(Beginning of EXCERPTED PASSAGE)

Evolution, Innovation, Memes, Routines and Culture

11th EURAM Conference, Tallinn, Estonia, May 2011


Memes and narrative analysis: A potential direction for the development of neo-Darwinian orientated research in organizations.

Jameson Gill (Sheffield Hallam University, UK)
A number of authors have contributed to a diverse range of views concerning the possibility of evolutionary processes acting in organizations. Theories based on a self replicating cultural equivalent to the gene posit the 'meme' as the cultural replicator. A review of the memetic literature as part of study towards PhD empirical work has highlighted a lack of consensus in the memetic literature leading to difficulties in deciding on a method for operationalising research questions. The article describes how a dependence on the gene analogy, associated with much memetic knowledge, has led to unrecognised assumptions which are carried into memetic accounts of culture and identifies unresolved philosophical dilemmas. To achieve progress beyond the limited existing memetic empirical research a move to mainstream social science method is suggested in the form of narrative analysis.


(Re-)conceptualizing practice

Yoann Bazin (ESG Management School, France)
The only consensus, in the over-productive field of the practice perspective, seems to be the lack of agreement on the definition of its central concept. If one might consider it as a moving point, an ambitious research project cannot be built on a blurred concept. All the more since strategy (strategy-as-practice), organizational control (control-as-practice) and organization theory (around organizational routines) have used practice as a keystone. Therefore, the purpose of this paper is to shed a theoretical light on the practice literature. An extensive reading led me to consider this field has being stretched and to view practice as a moving point pulled in several directions. I will argue that there are four major dimensions to understand the role of practices in organizations: fluidity, scale, acquisition and reflexivity.


Characterising commercial organizational space and its evolution through urban landscape memes

Stephen Dobson (Sheffield Hallam University, UK)

(End of EXCERPTED PASSAGE)
(Beginning of EXTRACTED DATA)

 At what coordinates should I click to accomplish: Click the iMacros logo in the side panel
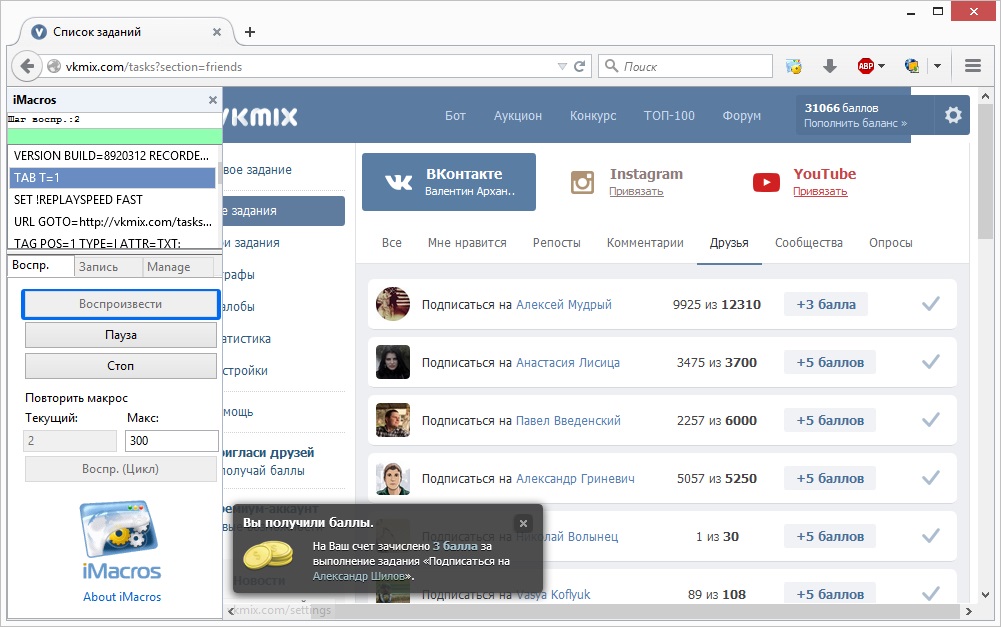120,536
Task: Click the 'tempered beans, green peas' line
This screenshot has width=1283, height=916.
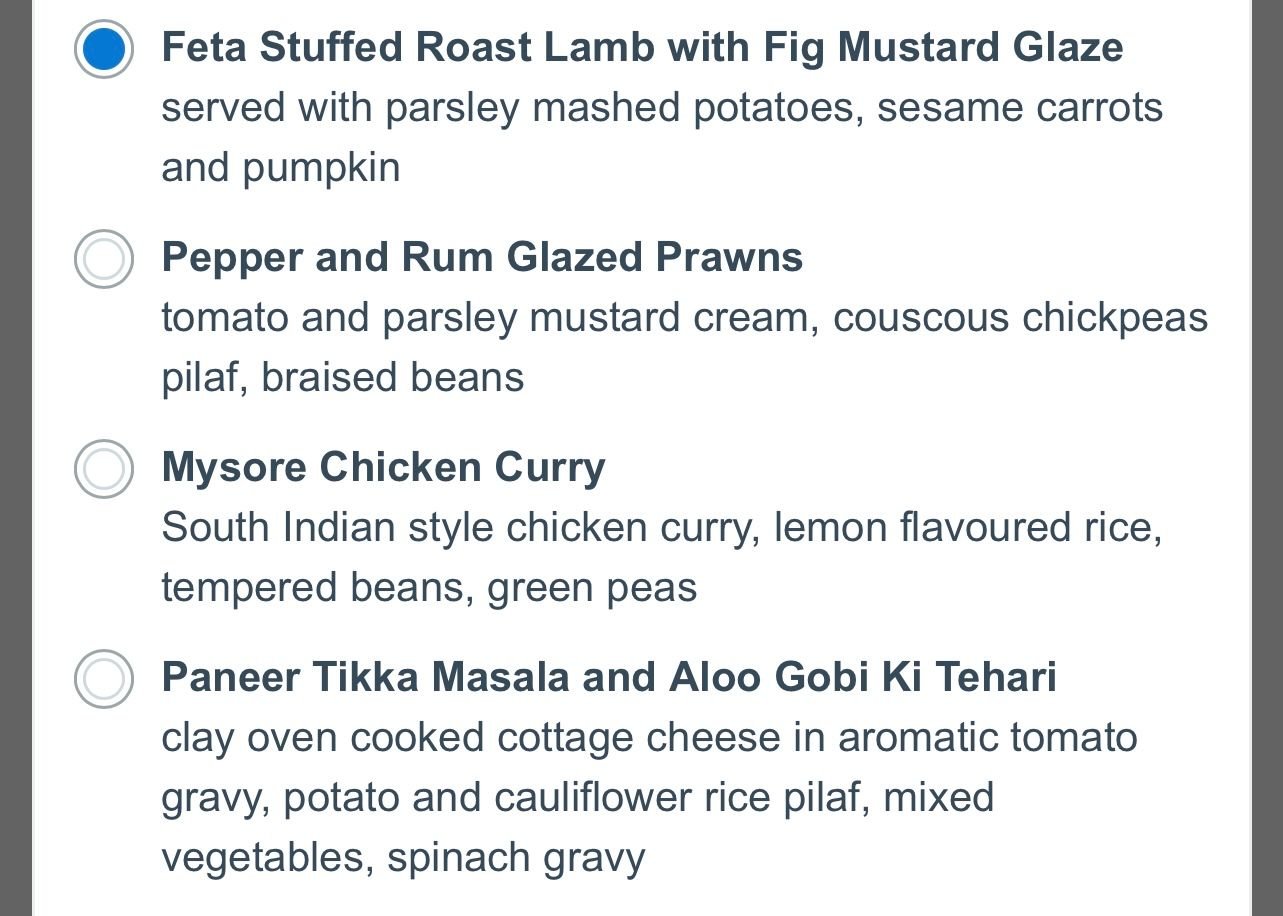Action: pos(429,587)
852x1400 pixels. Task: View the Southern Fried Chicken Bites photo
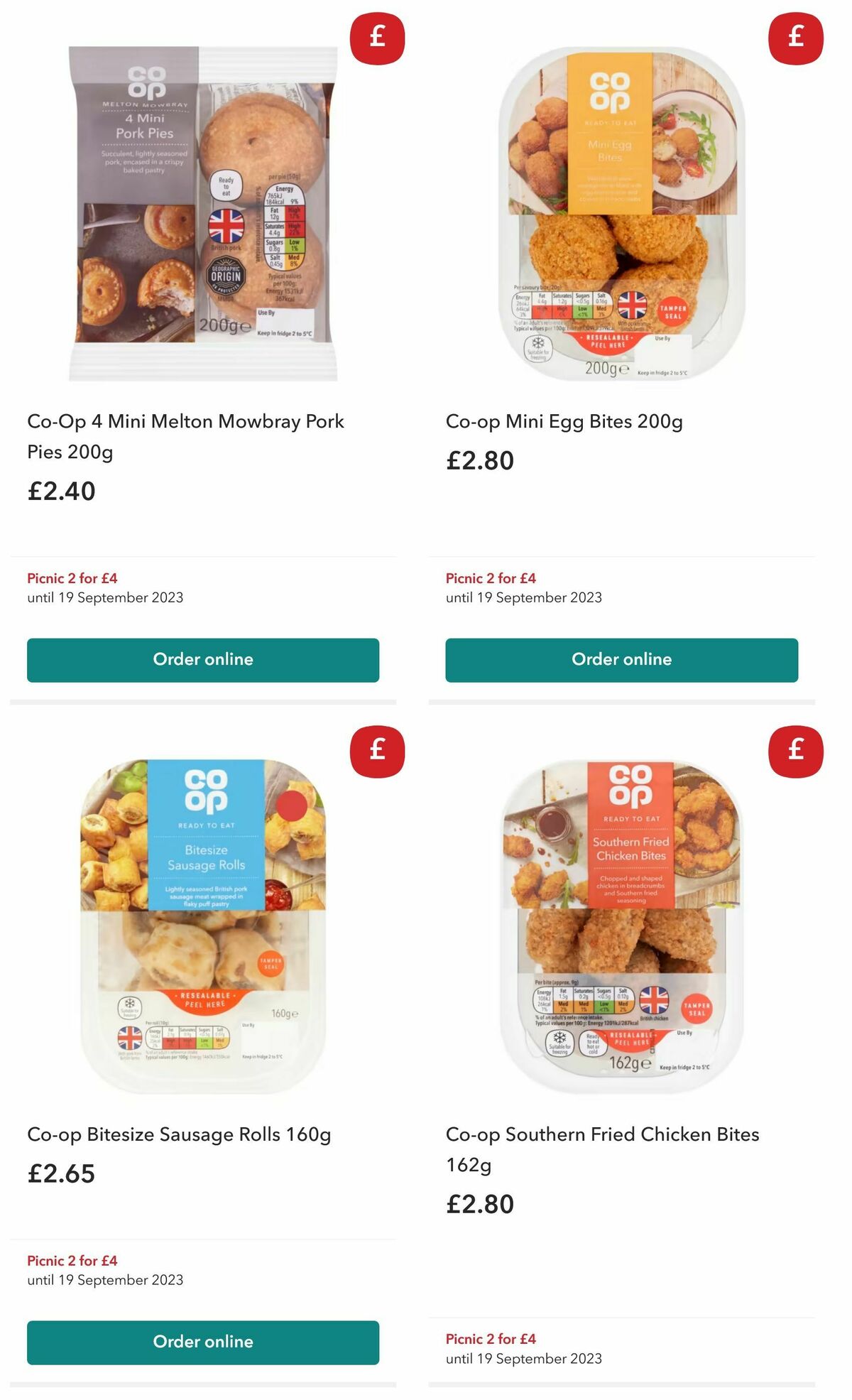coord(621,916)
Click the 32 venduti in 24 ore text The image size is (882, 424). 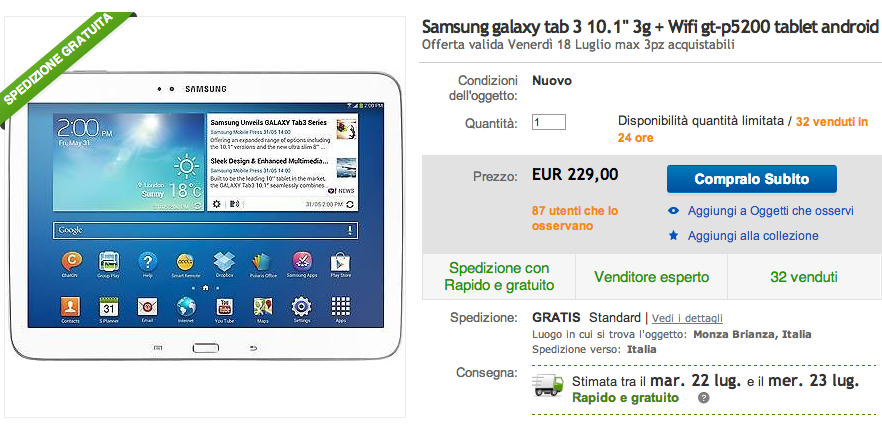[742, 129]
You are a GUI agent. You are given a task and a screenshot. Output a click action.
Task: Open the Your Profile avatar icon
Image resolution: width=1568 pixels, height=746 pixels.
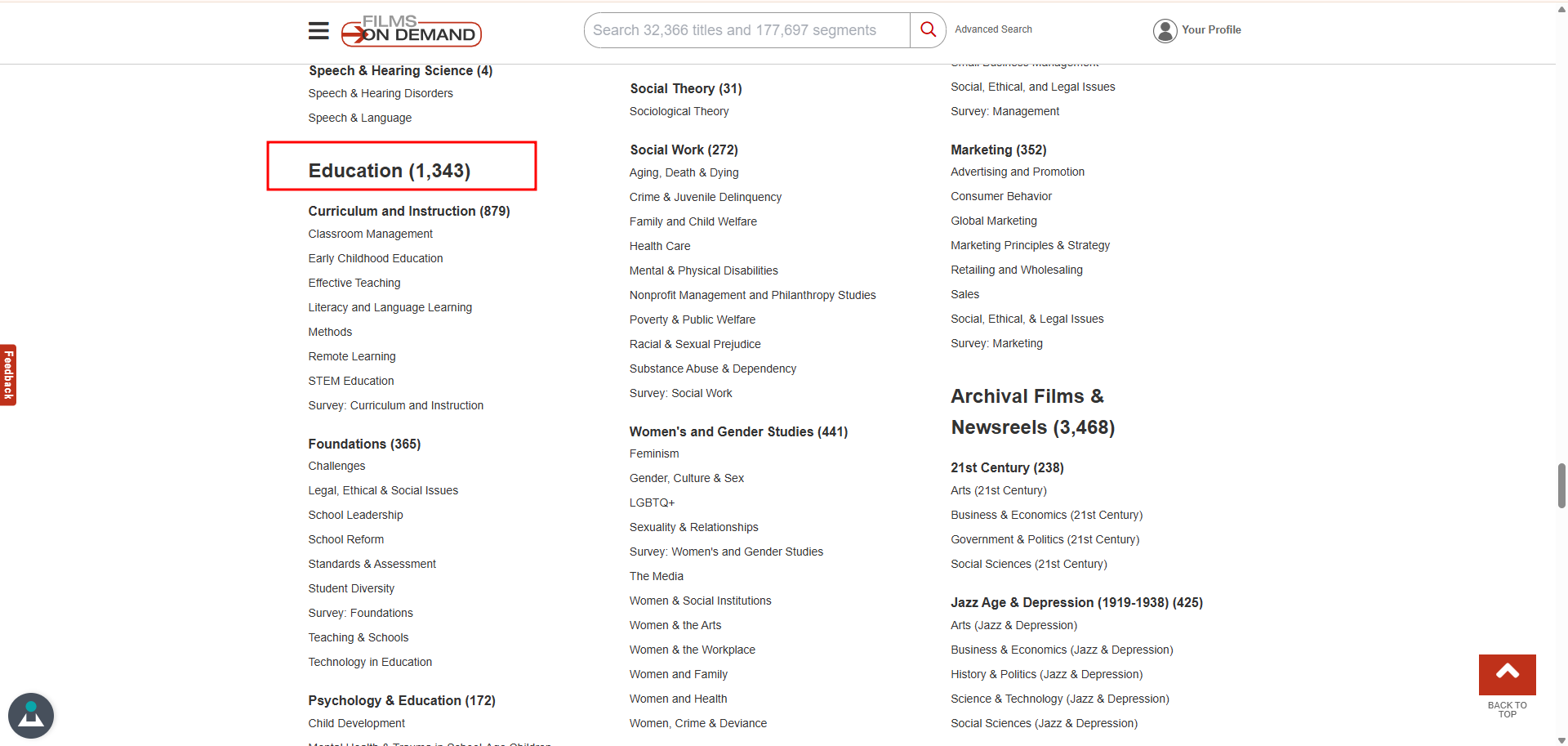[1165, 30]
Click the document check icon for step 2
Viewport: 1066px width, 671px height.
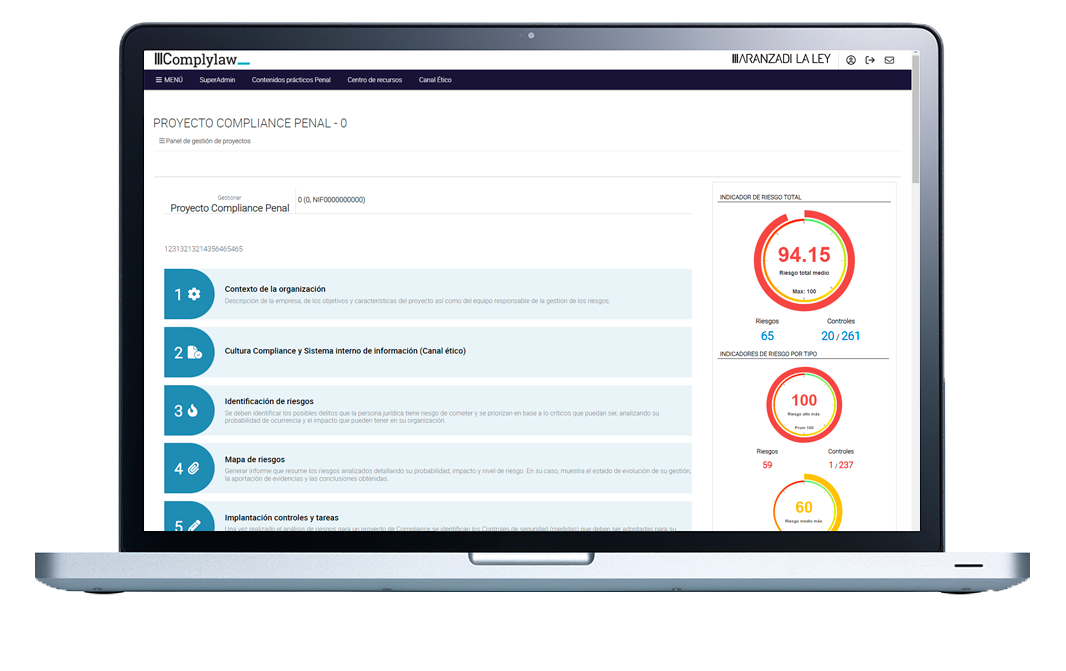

(End of EXTRACTED DATA)

PARTS OF THE EXERCISE ▸
1. Could you reproduce, word for word, the part of the conference abstracts that opens with the words "11th EURAM Conference, Tallinn, Estonia, May" and closes with "research in organizations."?
2. How would you put this sentence from the conference abstracts into Spanish: "The only consensus, in the over-productive field of the practice perspective, seems to be the lack of agreement on the definition of its central concept."

ANSWERS TO THE EXERCISES ▸
1.
11th EURAM Conference, Tallinn, Estonia, May 2011


Memes and narrative analysis: A potential direction for the development of neo-Darwinian orientated research in organizations.

2. El único consenso, en el sobreproductivo campo de la perspectiva de la práctica, parece ser la falta de acuerdo sobre la definición de su concepto central.